__Work to complete__. Let the answer be the lines from the one with "Köpvillkor (227, 98)" to the end of the entries, copied exactly with both boundary lines kept.

__Excerpted records__.
◇ ◇ ◇

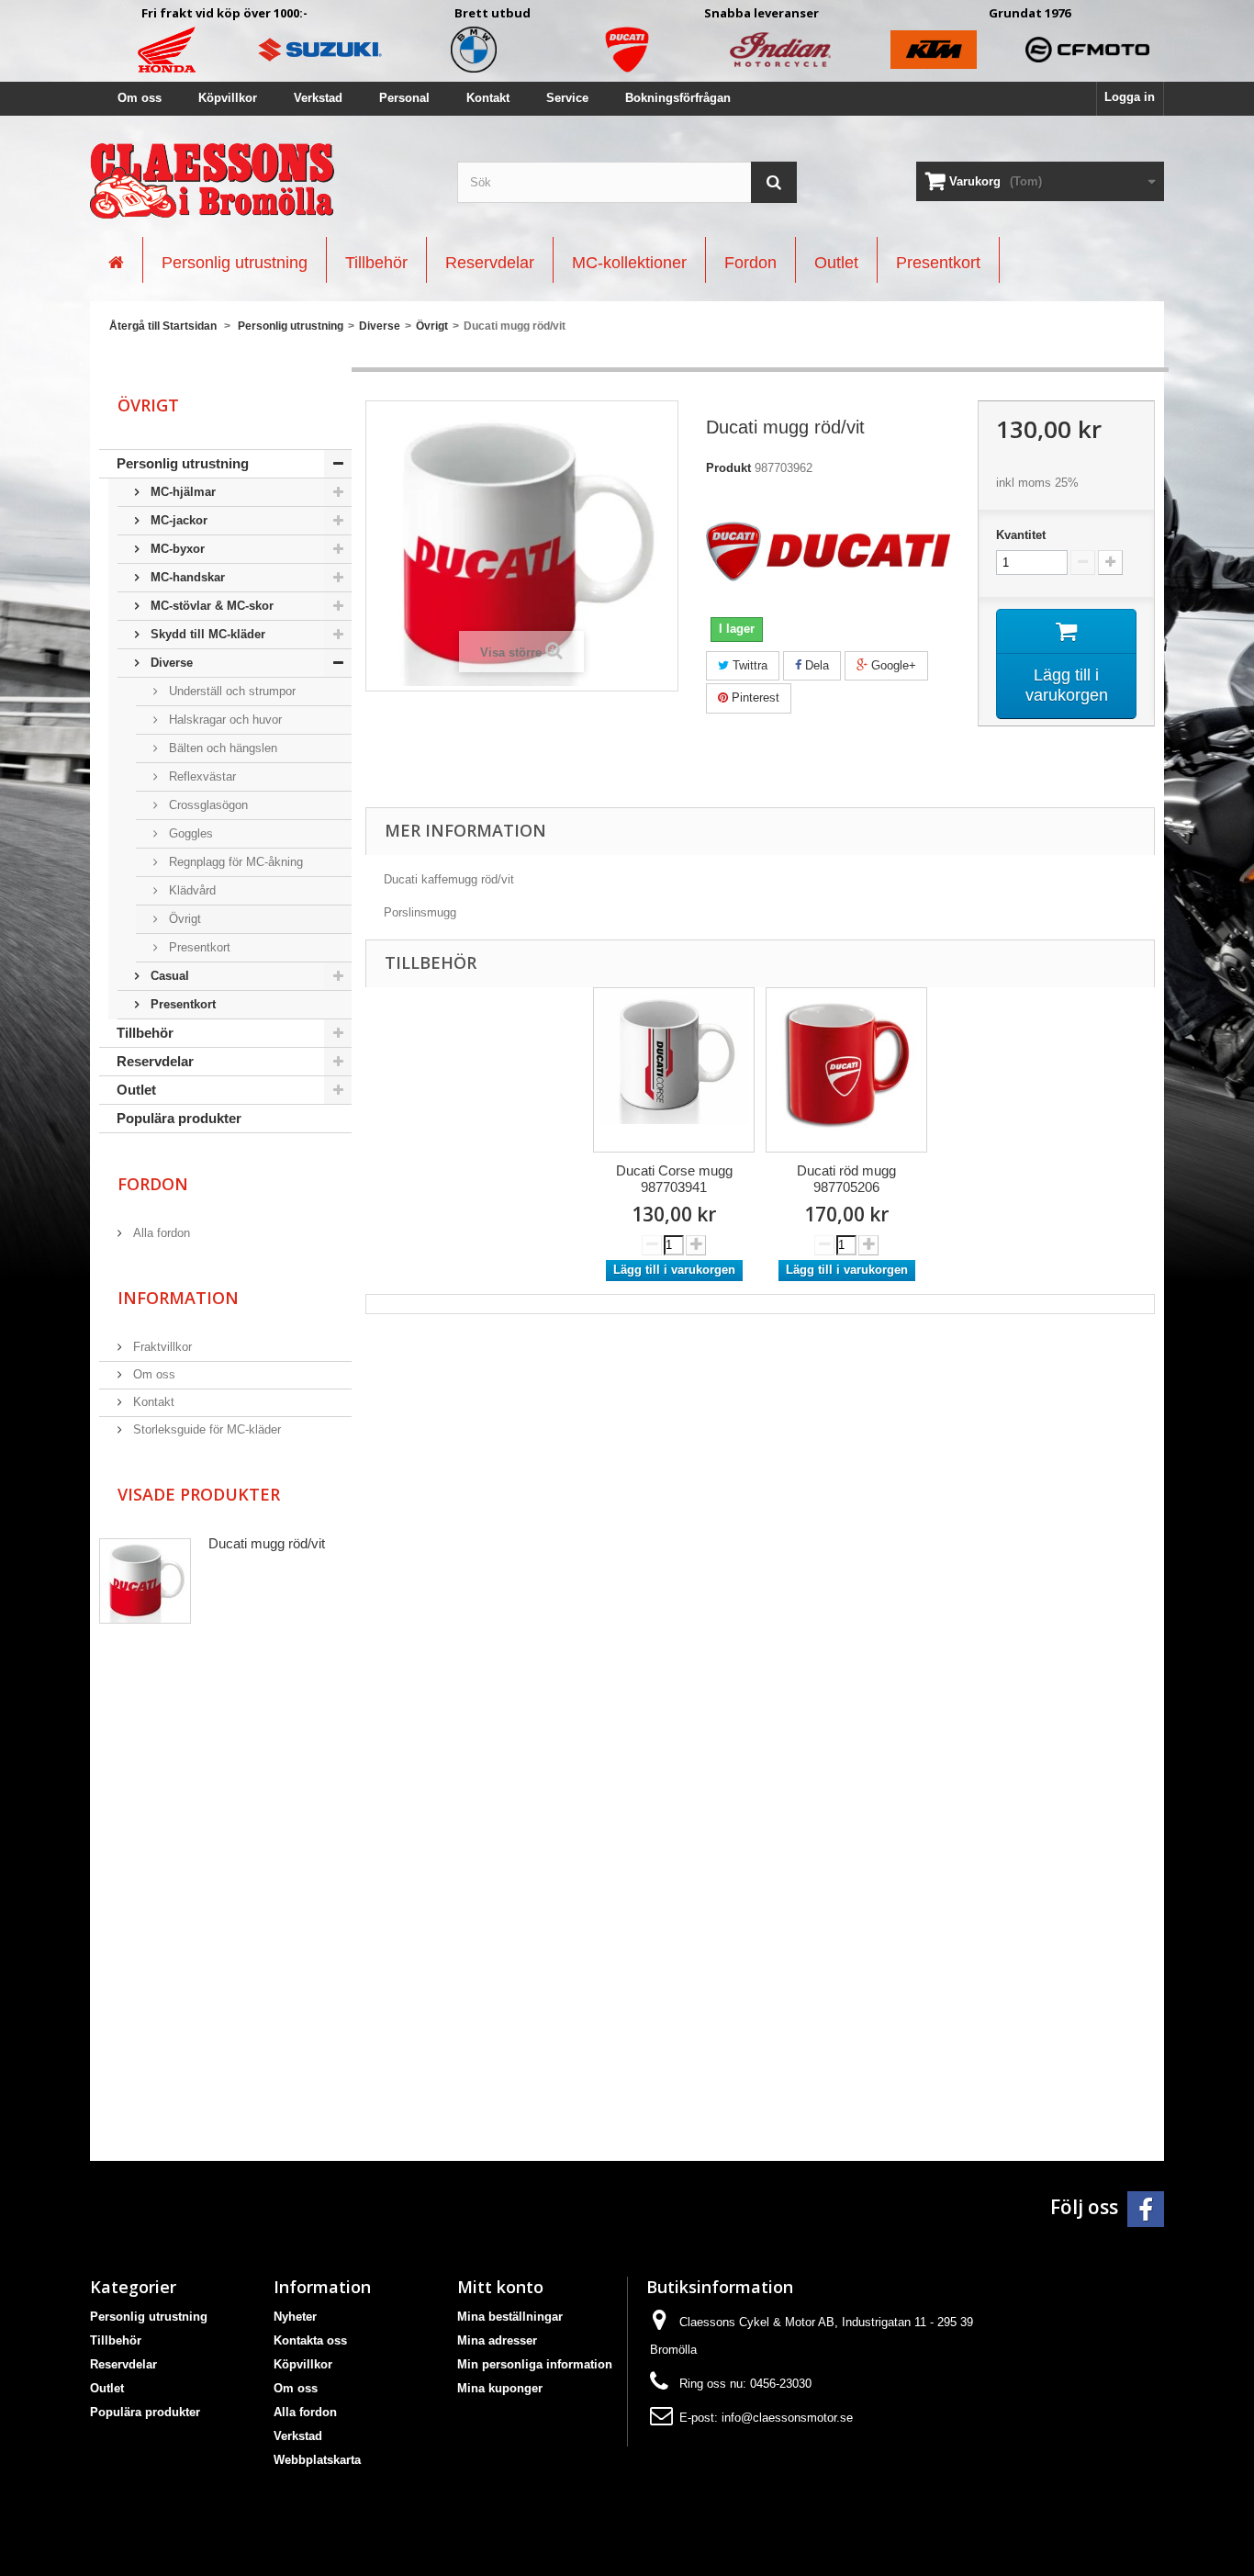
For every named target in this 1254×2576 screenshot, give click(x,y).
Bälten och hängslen (221, 748)
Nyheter (295, 2316)
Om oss (140, 98)
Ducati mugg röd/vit (266, 1543)
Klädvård (190, 890)
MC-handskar (186, 577)
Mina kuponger (500, 2388)
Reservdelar (155, 1061)
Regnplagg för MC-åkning (234, 862)
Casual (168, 976)
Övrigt (183, 919)
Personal (404, 98)
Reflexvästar (200, 776)
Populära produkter (179, 1118)
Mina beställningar (510, 2316)
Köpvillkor (227, 98)
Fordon (153, 1184)
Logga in (1129, 97)
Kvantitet (1021, 535)
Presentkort (197, 947)
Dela (815, 665)
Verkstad (318, 98)
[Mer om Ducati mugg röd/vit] (145, 1581)
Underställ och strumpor (230, 691)
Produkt (728, 468)
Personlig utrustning (183, 463)
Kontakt (487, 98)
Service (567, 98)
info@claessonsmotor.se (787, 2417)
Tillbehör (145, 1033)
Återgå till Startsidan (163, 326)
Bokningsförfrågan (678, 98)
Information (178, 1298)
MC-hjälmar (181, 492)
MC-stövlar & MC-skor (210, 606)
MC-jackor (177, 520)
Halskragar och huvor (223, 719)
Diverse (170, 662)
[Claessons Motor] (260, 181)
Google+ (892, 665)
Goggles (189, 833)
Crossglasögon (206, 805)
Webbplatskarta (317, 2460)
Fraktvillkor (160, 1347)
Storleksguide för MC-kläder (205, 1429)
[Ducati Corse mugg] (674, 1070)
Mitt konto (500, 2287)
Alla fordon (159, 1233)
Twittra (748, 665)
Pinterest (753, 697)
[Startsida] (116, 260)
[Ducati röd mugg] (846, 1070)
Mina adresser (497, 2340)
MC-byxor (176, 549)
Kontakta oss (310, 2340)
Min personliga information (534, 2364)
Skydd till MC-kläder (206, 634)
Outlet (136, 1089)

◇ ◇ ◇

__Answer for this exercise__.
Köpvillkor (227, 98)
Fordon (153, 1184)
Logga in (1129, 97)
Kvantitet (1021, 535)
Presentkort (197, 947)
Dela (815, 665)
Verkstad (318, 98)
[Mer om Ducati mugg röd/vit] (145, 1581)
Underställ och strumpor (230, 691)
Produkt (728, 468)
Personlig utrustning (183, 463)
Kontakt (487, 98)
Service (567, 98)
info@claessonsmotor.se (787, 2417)
Tillbehör (145, 1033)
Återgå till Startsidan (163, 326)
Bokningsförfrågan (678, 98)
Information (178, 1298)
MC-hjälmar (181, 492)
MC-stövlar & MC-skor (210, 606)
MC-jackor (177, 520)
Halskragar och huvor (223, 719)
Diverse (170, 662)
[Claessons Motor] (260, 181)
Google+ (892, 665)
Goggles (189, 833)
Crossglasögon (206, 805)
Webbplatskarta (317, 2460)
Fraktvillkor (160, 1347)
Storleksguide för MC-kläder (205, 1429)
[Ducati Corse mugg] (674, 1070)
Mitt konto (500, 2287)
Alla fordon (159, 1233)
Twittra (748, 665)
Pinterest (753, 697)
[Startsida] (116, 260)
[Ducati röd mugg] (846, 1070)
Mina adresser (497, 2340)
MC-byxor (176, 549)
Kontakta oss (310, 2340)
Min personliga information (534, 2364)
Skydd till MC-kläder (206, 634)
Outlet (136, 1089)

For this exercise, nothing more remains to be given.